The doctor at UCH did a battery of strength and reflex tests first so it could be documented. hey gave me my first pill and waited 30 minutes to make sure I didn't have a seizure or heart attack. Everything looked okay so they sent me home. As soon as I got into the vehicle my face (from my nose down) went numb and tingly. I had a rush of saliva come back to my mouth (for the previous three years I was not producing any saliva so I had the worst dry mouth ever...water bottle with me everywhere I went). I went to get dinner with my wife at the Chipotle on the corner of the Hospital campus. After dinner, in the car, almost 2 hours after my first pill, I could feel my strength coming back a little. I told my wife to check it out as I was able to lift my knee and foot off the floor without the use of my hands for the first time in almost 14 months. When I got home things just got better. 4 hours after my first pill I walked up the stairs to the second floor of my house without needing to use the rail. I hadn't been up there for more than 6 months (our bedroom had to be moved downstairs because I was tumbling down the stairs too much). The next day I was able to drive a car again...REDICULOUSLY AWESOME!

I have been taking the meds for a year and a half now and I can get around for my normal daily activities without needing my wheelchair. I still need to take it just in case on long trips or if I am travelling somewhere that would require a lot of walking. My activity level is a tiny fraction of what it was when I was healthy, but I can take care of my kids during the day and work on arcade games and consoles in the evening. I have to take a pill every 4 hours to continue to be able to function, but that's not a problem. My pills have to be kept frozen so I take a cooler with me everywhere I go. If I didn't take a pill I would quickly regress back to the way I was. here's why...

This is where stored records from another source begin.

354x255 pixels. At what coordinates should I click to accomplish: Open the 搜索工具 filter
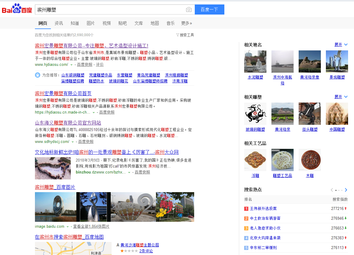[185, 35]
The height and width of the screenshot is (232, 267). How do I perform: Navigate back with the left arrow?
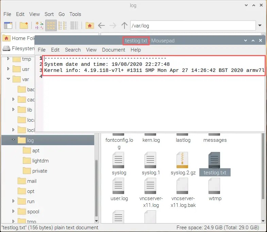[101, 26]
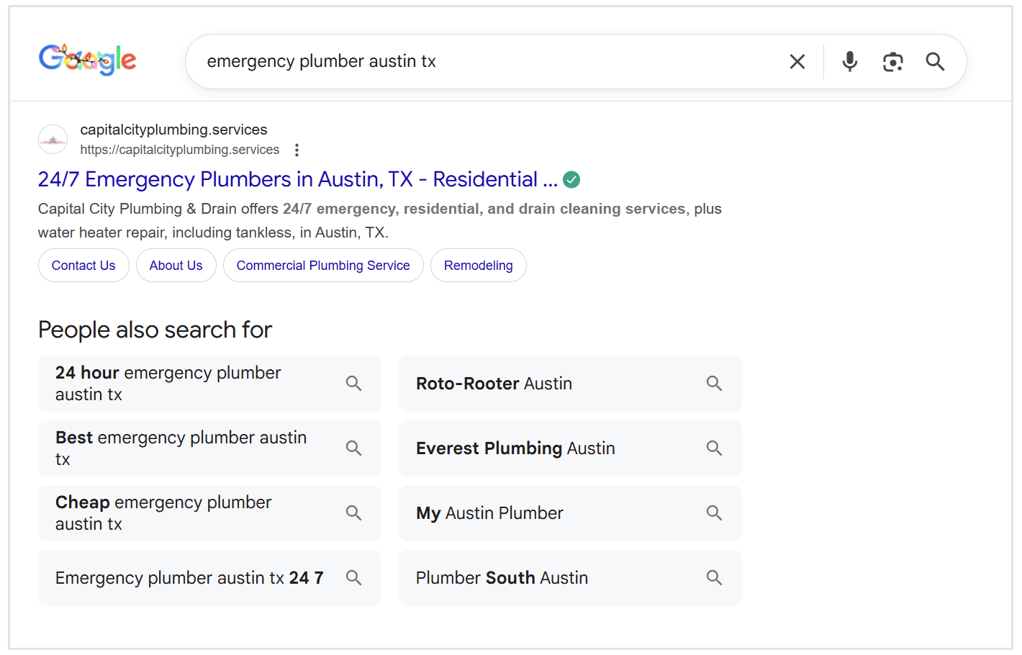The width and height of the screenshot is (1022, 655).
Task: Click the capitalcityplumbing.services site favicon
Action: [x=53, y=139]

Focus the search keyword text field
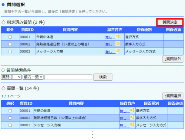(68, 77)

The 3,4 DAP, as I mentioned does not do anything to fix the problem. Here is what it does. 3,4 DAP causes my body to mass produce the chemical that my nerves send out to my muscles and at the same time it causes my channels to remain open so that the few channels that are not blocked are continuously pumping the over-produced chemical out to my muscles. This means that when my brains sends out a signal there is a much higher chance of the proper amounts of the chemical making it to my muscle receptors. With this pill, I have not had a fall down the stairs in over a year.

The other medication that the doctor put me on to help the 3,4 DAP is an immune system suppressant. With the dosage I take, it causes my immune system to shut down as much as possible in order to slow the production of those nerve attacking antibodies. I take as much as I can without getting poisoned by the pills.

I can only work for short periods of time. I get stronger the more I work until I hit a cliff and quickly lose all strength. That is why I cannot work a regular job anymore. I have been on disability for 2 and a half years now. I'm not proud to be on it and it is less than half the amount of money I was making when I worked for the Department of Corrections. If I could, I would gladly go back to having a real job and make real money. It's not all bad though. Like I said, I get to take care of my kids (3yo daughter and 11mo son) and work on gaming stuff in the evening. I don't spend any of my house budget on gaming. All my gaming is funded by my working on arcades and consoles. Everything I have has a price tag to it. It allows me to fund my habits without adding any undue stress to the bank account. When I worked, I had been collecting lots of games and arcades. After I couldn't work I sold most of it off to pay my hospital bills. I kept just enough to buy more broken crap to fix and have something to keep me occupied and sane. That has grown over the last three years and I have yet to use house money for games. When I want to get something, I sell off something else. That's what I do now.


With all that said, I will get started on the Prison stories this afternoon...

wow that sounds really frustrating, but it also sounds like you found some positive in all of those trials.